### Data listing

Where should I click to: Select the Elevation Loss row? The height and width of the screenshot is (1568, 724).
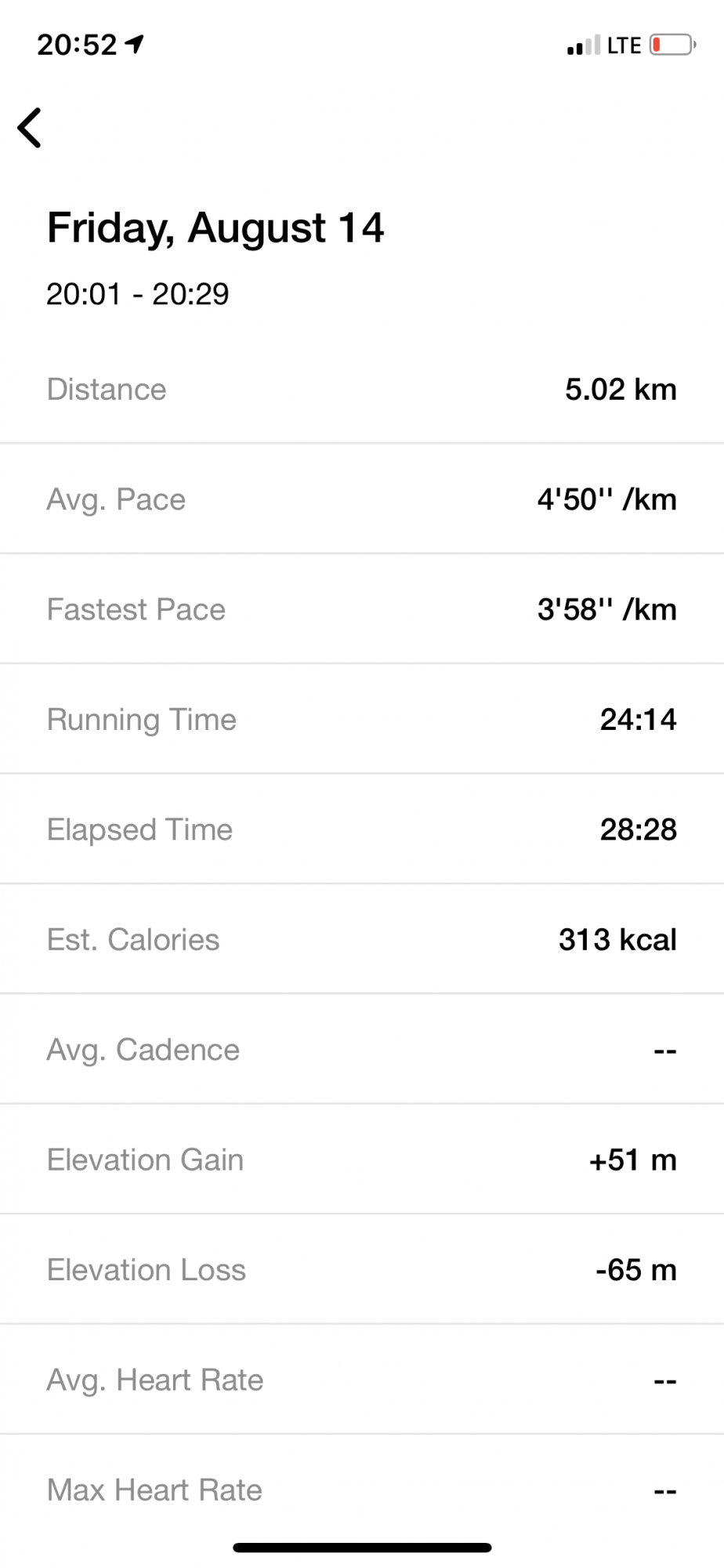pyautogui.click(x=362, y=1270)
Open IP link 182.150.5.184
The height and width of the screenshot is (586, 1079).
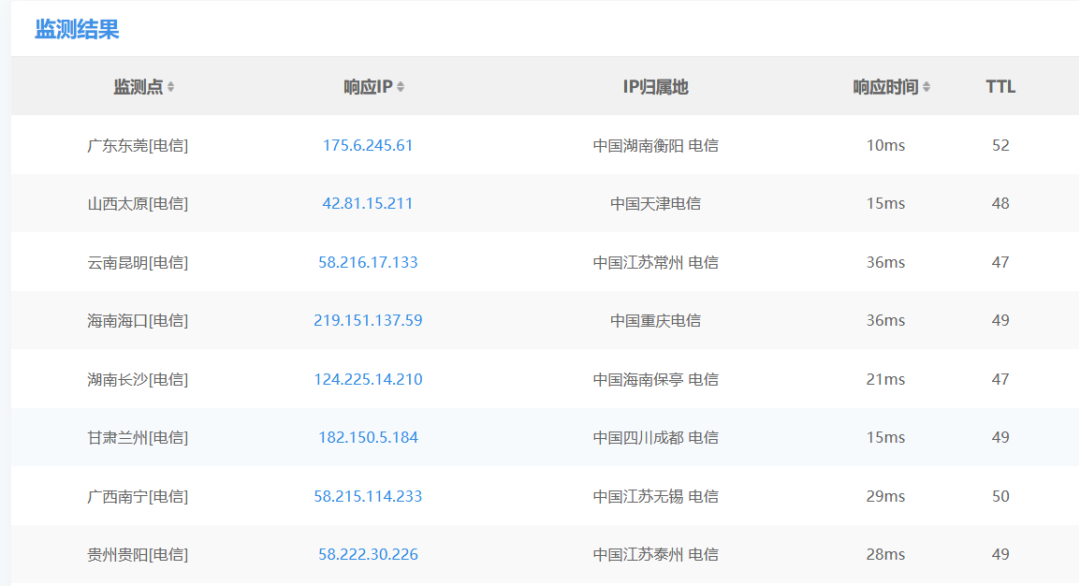click(367, 437)
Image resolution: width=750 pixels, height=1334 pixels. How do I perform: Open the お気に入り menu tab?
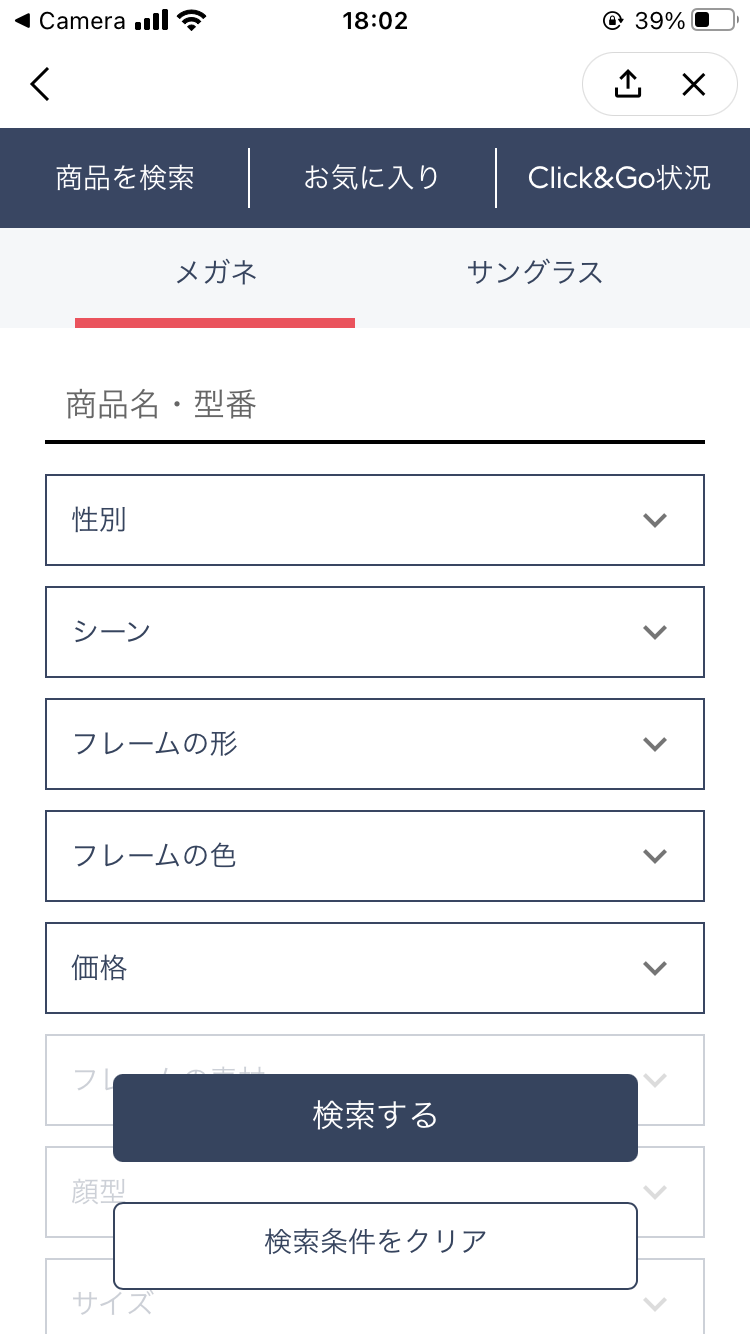coord(372,178)
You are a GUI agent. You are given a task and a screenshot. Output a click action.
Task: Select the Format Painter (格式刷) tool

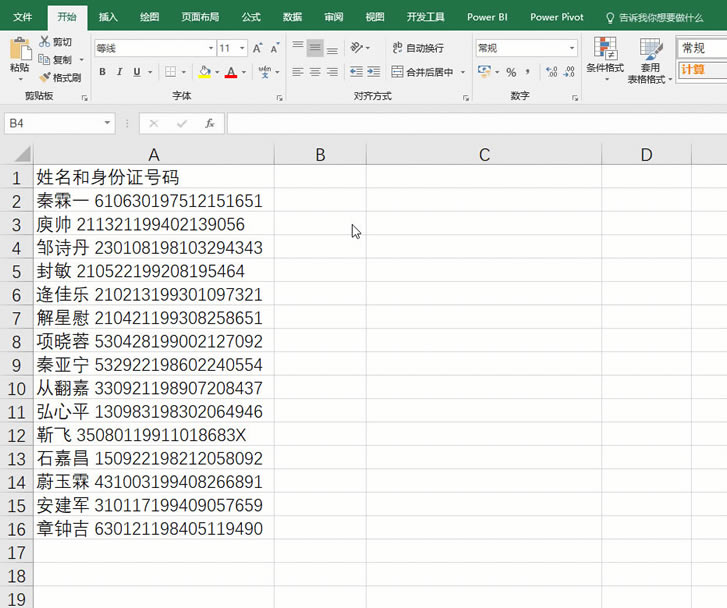click(x=46, y=77)
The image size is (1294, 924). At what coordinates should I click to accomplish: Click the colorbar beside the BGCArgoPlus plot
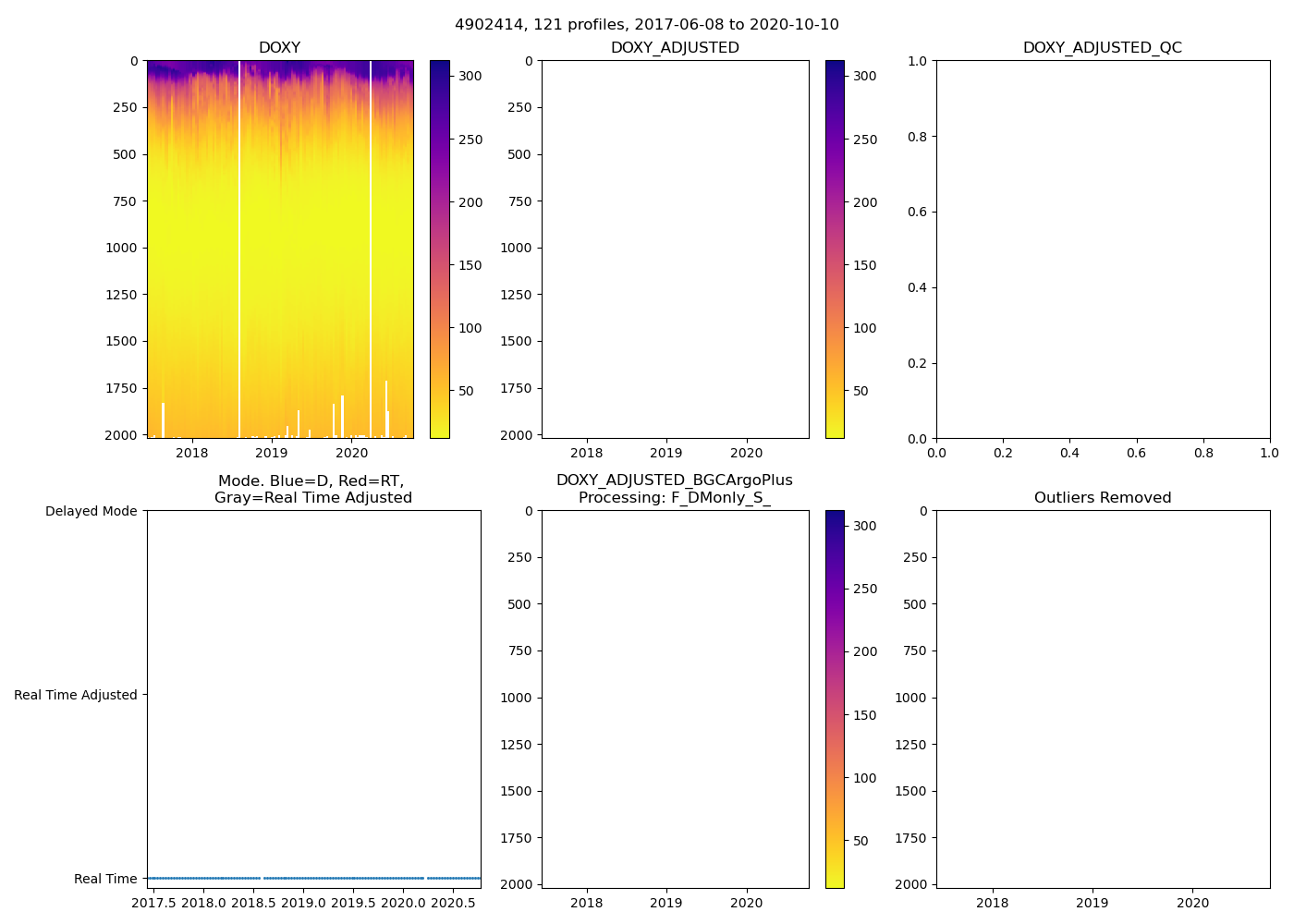[835, 699]
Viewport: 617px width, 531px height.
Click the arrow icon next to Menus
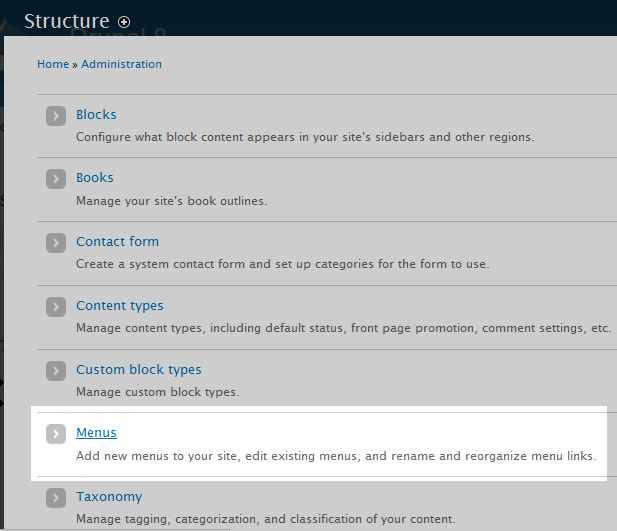[56, 434]
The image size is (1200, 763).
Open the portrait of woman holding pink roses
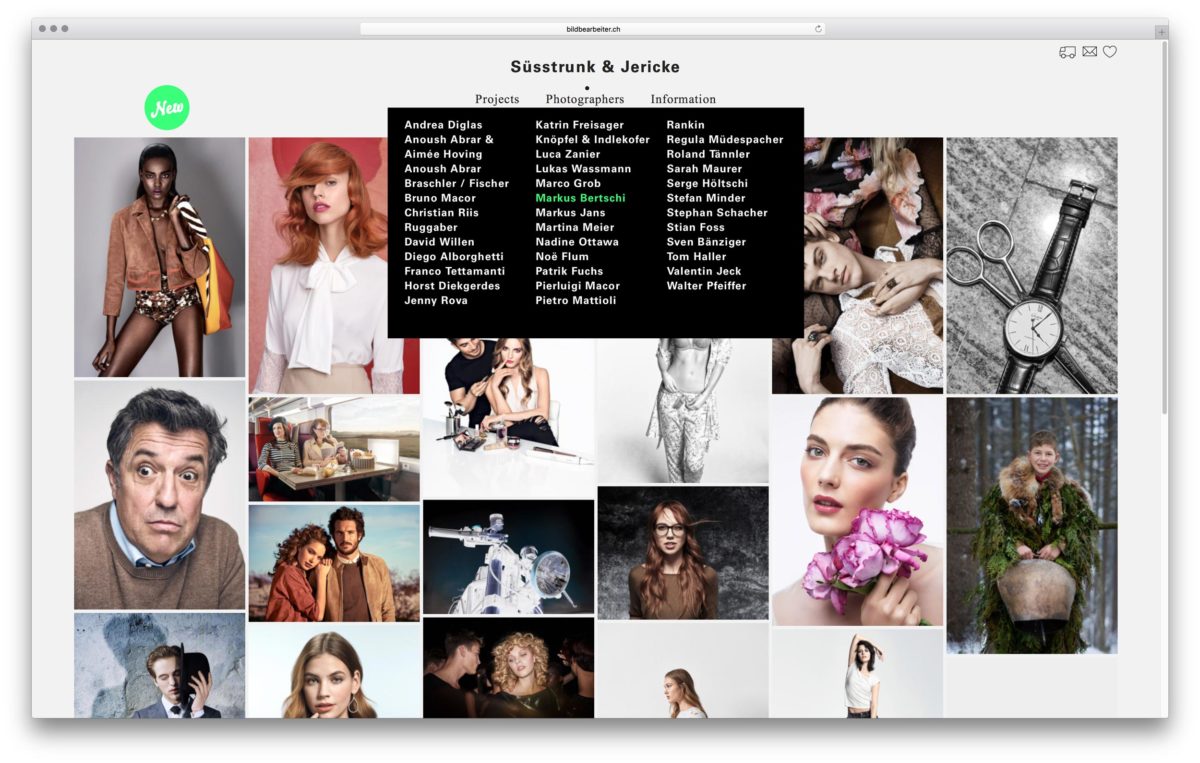pos(857,510)
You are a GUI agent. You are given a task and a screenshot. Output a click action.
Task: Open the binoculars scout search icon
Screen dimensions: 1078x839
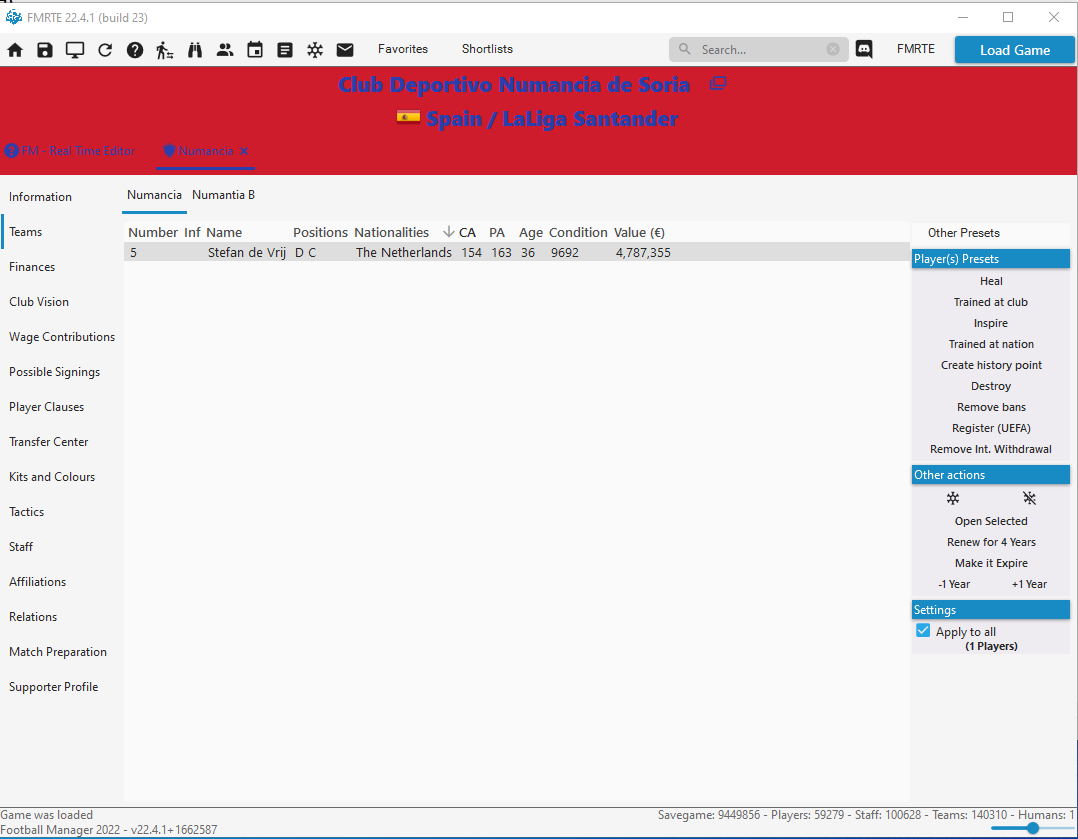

### Your assignment
The pictures in the data should be omitted, and every remaining line set down exactly.

### Task result
Where should I click to: Select the Elevation Loss row? The height and width of the screenshot is (1568, 724).
pyautogui.click(x=362, y=1270)
Open IP link 182.150.5.184
The height and width of the screenshot is (586, 1079).
click(367, 437)
Image resolution: width=750 pixels, height=1334 pixels. How do I perform: Open the お気に入り menu tab?
coord(372,178)
You are a GUI agent. You are given a task and a screenshot. Output a click action.
Task: Select the Format Painter (格式刷) tool

click(x=46, y=77)
The image size is (1294, 924). At what coordinates should I click to accomplish: Click the colorbar beside the BGCArgoPlus plot
[835, 699]
Viewport: 617px width, 531px height.
Click the arrow icon next to Menus
[56, 434]
The image size is (1200, 763).
Open the portrait of woman holding pink roses
pos(857,510)
You are a GUI agent. You are given a task and a screenshot. Output a click action.
Task: Open the binoculars scout search icon
Screen dimensions: 1078x839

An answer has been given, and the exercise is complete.